--- Listed records Enclosed Below ---

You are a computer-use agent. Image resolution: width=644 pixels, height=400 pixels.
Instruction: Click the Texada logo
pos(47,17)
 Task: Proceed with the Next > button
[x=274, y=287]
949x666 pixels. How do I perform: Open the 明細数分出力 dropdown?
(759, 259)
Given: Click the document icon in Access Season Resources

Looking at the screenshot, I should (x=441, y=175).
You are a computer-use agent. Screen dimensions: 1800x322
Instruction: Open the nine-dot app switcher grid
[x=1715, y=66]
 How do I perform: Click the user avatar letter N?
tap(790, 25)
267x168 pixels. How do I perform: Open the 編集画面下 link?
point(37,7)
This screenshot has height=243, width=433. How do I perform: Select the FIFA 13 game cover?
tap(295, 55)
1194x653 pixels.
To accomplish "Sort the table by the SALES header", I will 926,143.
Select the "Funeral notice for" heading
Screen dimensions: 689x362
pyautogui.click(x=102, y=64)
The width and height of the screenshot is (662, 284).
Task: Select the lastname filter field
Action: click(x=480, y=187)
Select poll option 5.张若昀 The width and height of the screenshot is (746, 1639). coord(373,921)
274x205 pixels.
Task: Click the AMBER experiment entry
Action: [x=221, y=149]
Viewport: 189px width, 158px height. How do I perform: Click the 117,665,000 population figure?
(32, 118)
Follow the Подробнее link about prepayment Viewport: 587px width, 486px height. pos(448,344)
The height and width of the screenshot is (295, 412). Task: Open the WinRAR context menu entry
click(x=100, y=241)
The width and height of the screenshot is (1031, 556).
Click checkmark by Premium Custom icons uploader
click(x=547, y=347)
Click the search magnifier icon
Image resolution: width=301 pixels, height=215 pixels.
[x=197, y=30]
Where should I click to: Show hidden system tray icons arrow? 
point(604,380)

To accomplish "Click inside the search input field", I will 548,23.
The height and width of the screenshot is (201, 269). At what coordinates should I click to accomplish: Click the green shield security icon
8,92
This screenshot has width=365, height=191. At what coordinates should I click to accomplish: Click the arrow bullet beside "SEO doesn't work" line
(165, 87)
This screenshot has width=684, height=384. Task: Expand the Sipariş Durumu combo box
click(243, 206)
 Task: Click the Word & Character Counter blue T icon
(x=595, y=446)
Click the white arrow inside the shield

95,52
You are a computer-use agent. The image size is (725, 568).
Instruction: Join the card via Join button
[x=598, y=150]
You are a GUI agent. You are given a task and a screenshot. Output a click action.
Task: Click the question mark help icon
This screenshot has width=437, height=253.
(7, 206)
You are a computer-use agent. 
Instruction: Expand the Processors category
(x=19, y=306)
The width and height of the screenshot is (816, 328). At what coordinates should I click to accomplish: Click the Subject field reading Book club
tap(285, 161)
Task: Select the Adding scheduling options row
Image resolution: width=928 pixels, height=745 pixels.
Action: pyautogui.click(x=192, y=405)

--- End of Enclosed Listed records ---

### Exercise
Where does the word "agent" appear in the records? Copy every line that holds it.

### Result for this exercise
You are a computer-use agent. Image resolution: width=644 pixels, height=400 pixels.
You are a computer-use agent. Screen dimensions: 1800x322
You are a computer-use agent. The image size is (725, 568).
You are a GUI agent. You are given a task and a screenshot. Output a click action.
You are a computer-use agent. 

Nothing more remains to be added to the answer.